Debating what went wrong in Iraq, and why, must be done, but the more pressing matter now is addressing the disaster that has predictably unfolded this spring. There is now a general Sunni uprising that may destroy the Iraqi state altogether. While it is likely that the jihadist madmen behind ISIS will soon wear out their welcome among fellow Sunnis with their murder and mayhem, following the customary takfiri pattern, Sunni discontent with Maliki and his system has reached a point that it will not be easy to bring to heel without truly massive force and brutality. How long Iraq can survive under this strain is an open question, though there is no doubt that ISIS, like many Sunnis, view their aim as nothing less than shattering that unwanted state and the whole post-1918 Western-imposed order in the Middle East. Redrawing those borders has long been a favored option among strategists on the verge of despair, but it is wise to note that similar post-1918 Western-imposed borders were shunted aside in the Balkans in the 1990s, amidst war and genocide, and there is every reason to expect that the outcomes will be similar in the Middle East, albeit on a far grander scale of conflict and bloodshed.

It’s clear that America will not put “boots on the ground” in Iraq to save the Maliki government, which is sensible given the severity of the mess; reinserting U.S. troops into this hornet’s nest of sectarian war is not a recipe for lasting success. American airpower may have a role to play, if we are willing to use it. Until this week, I never feared Salafi jihadists setting up their fantasy-caliphate on an actual piece of real estate because they wear our their welcome among fellow Muslims quickly, and just as important they present an easy target for our Air Force. Whatever our shortcomings in “nation-building,” the U.S. military is astonishingly effective at delivering punishing firepower from the air, almost anywhere of our choosing. I had always assumed that no U.S. president would hesitate to use AC-130 gunships on murderous jihadists gathering in the open, but that apparently was a mistaken assumption. Recently, Joint Chiefs chairman General Martin Dempsey explained that we do not have enough intelligence regarding the situation on the ground in Iraq to use our mighty airpower to defeat ISIS. What he means is we do not possess sufficient information to target jihadists with the remarkable degree of precision that the U.S. military has become accustomed to possessing in Afghanistan today and Iraq before our 2011 withdrawal. Time-sensitive signals intelligence combined with imagery allowed U.S. forces to hit the bad guys with a historically unprecedented degree of accuracy, with little “collateral damage” i.e. dead civilians. But this was an anomaly that does not represent a standard that can achieved without actually occupying the country in question. People die in war, including innocents, no matter how hard we strive to prevent that, as we rightly do, but the pretty lies of technology gurus and defense contractors have deceived many about the nature of war, even in the era of precision weaponry and persistent intelligence, surveillance, and reconnaissance. The murderous madmen of ISIS are plausibly the Worst People in the World, and if they do not deserve the punishing blows of U.S. airpower, nobody anywhere does.

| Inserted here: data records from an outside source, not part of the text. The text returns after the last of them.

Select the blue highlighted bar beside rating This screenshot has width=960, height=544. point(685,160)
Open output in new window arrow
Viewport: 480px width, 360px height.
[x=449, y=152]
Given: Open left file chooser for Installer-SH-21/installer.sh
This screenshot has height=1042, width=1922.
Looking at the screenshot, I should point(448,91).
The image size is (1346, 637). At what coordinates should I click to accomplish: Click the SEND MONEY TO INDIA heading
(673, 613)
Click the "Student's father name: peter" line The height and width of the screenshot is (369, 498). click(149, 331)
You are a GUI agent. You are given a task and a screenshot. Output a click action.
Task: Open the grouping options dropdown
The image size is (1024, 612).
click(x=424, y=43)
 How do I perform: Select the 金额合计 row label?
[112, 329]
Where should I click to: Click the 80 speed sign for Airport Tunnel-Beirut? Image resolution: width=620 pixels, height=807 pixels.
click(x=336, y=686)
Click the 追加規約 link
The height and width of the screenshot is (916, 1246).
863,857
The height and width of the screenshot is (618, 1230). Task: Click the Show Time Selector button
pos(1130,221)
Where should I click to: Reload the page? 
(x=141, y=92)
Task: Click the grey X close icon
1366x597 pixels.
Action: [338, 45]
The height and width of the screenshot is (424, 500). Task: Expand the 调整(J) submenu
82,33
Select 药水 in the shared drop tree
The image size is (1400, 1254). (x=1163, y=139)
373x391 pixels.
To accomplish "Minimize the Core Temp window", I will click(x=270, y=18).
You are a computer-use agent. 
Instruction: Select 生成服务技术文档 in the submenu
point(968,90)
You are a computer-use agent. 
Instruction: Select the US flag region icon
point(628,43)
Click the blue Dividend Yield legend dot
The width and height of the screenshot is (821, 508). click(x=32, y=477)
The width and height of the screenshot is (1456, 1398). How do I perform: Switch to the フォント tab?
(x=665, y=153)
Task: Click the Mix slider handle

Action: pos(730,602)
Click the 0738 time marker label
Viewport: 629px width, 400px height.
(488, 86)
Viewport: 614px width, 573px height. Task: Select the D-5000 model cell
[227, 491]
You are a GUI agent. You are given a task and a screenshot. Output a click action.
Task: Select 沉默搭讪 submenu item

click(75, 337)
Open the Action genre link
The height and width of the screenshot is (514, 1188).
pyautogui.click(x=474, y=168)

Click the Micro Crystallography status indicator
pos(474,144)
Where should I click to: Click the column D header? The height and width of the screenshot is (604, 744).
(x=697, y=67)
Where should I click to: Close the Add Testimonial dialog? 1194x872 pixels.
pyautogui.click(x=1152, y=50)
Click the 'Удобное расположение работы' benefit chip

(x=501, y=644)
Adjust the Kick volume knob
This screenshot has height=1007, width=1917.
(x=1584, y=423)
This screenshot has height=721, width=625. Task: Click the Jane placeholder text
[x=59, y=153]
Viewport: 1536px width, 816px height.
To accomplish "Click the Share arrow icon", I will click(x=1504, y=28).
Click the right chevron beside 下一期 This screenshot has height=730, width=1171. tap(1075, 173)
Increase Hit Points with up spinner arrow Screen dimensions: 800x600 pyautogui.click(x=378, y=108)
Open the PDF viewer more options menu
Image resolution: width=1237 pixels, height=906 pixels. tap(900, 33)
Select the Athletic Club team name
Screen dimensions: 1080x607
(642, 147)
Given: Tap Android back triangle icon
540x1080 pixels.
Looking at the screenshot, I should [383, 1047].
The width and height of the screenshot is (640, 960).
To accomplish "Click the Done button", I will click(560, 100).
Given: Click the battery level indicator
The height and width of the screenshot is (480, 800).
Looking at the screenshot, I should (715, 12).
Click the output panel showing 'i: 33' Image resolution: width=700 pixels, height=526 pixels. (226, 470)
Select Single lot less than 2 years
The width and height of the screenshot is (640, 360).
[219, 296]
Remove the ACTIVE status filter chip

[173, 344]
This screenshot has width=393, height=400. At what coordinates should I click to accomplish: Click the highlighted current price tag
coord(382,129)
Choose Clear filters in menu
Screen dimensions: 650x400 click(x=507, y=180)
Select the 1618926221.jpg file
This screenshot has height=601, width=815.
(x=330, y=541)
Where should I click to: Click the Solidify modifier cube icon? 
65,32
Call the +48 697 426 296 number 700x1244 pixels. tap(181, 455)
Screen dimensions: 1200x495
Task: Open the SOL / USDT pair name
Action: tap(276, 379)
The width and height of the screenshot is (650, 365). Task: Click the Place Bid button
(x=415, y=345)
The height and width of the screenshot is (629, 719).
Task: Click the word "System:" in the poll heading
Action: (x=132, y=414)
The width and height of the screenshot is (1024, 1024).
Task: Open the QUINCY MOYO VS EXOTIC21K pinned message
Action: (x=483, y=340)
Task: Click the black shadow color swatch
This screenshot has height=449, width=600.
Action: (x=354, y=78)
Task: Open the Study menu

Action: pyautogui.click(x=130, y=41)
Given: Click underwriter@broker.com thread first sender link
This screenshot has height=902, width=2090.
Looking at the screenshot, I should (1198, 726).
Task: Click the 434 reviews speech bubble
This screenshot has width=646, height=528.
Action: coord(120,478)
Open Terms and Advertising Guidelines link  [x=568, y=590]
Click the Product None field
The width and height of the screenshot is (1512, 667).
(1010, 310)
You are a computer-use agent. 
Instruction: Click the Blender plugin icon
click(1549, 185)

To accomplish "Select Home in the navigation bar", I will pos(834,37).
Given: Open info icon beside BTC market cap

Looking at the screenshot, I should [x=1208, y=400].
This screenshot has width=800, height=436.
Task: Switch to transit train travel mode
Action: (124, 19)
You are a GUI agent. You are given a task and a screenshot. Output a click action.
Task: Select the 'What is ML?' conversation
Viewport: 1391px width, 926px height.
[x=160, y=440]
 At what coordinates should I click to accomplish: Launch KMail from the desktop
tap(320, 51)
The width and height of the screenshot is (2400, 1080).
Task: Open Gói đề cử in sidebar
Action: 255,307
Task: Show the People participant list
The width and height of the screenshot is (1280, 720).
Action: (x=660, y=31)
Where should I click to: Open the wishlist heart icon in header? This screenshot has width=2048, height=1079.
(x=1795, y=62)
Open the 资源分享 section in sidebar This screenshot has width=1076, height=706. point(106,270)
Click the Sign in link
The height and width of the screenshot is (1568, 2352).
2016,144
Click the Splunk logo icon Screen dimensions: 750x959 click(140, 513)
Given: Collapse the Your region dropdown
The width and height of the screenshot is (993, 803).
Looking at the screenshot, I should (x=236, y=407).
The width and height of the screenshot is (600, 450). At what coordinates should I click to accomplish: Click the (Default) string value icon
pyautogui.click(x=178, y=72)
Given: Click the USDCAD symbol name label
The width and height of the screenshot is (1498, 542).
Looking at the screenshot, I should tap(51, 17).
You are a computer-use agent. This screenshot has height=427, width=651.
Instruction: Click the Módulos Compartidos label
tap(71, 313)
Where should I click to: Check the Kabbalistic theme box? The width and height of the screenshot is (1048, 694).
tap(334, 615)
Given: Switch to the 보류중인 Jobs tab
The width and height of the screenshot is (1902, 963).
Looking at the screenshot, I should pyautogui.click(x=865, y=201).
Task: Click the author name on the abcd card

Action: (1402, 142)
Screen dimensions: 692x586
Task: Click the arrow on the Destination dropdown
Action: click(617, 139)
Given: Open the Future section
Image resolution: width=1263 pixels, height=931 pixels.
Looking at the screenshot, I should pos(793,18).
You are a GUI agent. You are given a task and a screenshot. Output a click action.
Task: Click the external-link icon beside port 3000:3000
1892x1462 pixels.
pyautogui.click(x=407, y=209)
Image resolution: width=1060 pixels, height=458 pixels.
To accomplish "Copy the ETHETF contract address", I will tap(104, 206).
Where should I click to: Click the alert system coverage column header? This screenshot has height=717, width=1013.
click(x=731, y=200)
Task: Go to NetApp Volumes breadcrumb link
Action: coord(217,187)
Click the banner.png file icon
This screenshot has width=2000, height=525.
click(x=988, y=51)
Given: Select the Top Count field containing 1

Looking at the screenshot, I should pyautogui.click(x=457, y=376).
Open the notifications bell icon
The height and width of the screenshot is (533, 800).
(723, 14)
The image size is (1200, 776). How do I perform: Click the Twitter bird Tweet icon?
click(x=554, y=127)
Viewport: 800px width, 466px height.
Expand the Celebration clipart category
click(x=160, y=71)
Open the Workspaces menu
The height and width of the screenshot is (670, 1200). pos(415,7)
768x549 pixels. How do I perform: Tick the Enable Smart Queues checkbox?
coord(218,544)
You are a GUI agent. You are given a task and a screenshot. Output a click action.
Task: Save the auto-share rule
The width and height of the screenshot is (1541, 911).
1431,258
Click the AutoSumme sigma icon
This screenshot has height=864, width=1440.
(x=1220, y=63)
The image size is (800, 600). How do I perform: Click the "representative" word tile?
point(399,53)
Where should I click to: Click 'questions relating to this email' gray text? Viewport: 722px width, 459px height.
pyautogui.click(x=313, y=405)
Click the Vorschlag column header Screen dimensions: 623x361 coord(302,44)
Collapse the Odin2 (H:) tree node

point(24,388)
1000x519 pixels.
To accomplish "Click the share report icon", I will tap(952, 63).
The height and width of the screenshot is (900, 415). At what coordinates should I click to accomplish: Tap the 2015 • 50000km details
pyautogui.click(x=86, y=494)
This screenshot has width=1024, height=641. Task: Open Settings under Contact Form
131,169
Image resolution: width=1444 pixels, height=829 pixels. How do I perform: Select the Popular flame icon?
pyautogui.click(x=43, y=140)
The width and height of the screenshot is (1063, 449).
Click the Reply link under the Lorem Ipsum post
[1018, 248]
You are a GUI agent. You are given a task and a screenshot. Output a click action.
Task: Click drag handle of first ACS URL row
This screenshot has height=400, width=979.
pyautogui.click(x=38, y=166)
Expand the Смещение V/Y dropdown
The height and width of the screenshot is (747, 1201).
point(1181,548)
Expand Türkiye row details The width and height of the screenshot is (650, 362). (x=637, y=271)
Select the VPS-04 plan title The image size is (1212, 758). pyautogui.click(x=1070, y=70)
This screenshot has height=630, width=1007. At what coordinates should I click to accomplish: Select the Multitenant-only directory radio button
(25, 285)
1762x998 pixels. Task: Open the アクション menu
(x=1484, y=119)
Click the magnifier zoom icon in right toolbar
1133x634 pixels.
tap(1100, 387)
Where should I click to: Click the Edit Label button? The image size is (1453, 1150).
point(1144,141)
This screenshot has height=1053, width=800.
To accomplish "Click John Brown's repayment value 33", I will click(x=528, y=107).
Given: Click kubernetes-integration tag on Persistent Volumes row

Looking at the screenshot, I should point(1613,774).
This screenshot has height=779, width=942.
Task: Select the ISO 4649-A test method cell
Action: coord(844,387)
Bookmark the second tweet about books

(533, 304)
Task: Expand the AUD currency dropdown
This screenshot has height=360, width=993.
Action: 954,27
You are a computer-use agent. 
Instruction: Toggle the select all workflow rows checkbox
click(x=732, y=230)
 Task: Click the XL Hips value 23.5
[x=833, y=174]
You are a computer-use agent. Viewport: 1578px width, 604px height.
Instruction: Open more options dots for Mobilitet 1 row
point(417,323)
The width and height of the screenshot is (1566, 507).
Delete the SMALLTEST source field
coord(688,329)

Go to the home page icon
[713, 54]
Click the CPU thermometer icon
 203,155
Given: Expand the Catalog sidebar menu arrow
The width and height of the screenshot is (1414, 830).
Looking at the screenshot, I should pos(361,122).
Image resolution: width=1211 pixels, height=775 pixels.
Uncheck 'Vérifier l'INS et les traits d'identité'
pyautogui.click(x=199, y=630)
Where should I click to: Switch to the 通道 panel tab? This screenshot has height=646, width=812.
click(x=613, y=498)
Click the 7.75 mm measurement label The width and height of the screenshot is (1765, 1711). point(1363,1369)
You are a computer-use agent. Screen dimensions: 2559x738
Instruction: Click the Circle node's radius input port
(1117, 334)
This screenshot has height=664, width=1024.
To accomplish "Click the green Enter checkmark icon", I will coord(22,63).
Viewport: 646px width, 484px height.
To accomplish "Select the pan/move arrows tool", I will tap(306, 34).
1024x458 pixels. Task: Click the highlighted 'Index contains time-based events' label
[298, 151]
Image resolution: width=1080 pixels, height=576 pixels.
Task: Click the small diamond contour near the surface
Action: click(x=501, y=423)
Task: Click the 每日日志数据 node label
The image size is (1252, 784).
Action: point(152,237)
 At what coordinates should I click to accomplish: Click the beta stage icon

The alternative is letting Shia militias, under Iranian command and control, do the dirty work against ISIS, and we should have no illusions about how dirty that will be, against the entire Sunni population, not just the jihadists. Iraq’s incompetent and cowardly army has largely folded, but Shia volunteers, encouraged by the blessing of Ayatollah al-Sistani, their spiritual leader, are marshaling to crush the Sunni uprising. They will use proven local methods, which will kill more innocents than thousands of American airstrikes would. Moreover, outsourcing the defense of the Maliki clique to the Iranians, the prime minister’s true masters, bespeaks truly grand American failure in Iraq. We have cooperated with Iranian spies and terrorists before, in Bosnia in the mid-1990s, and the outcome was far from edifying; Iraq will be no different, just on a bigger and more important battlefield. When you wind up with your least-bad option being partnering with the Pasdaran, Iran’s feared Revolutionary Guards Corps, listed as a state sponsor of terrorism by our own government, you’ve been doing strategy wrong for some time.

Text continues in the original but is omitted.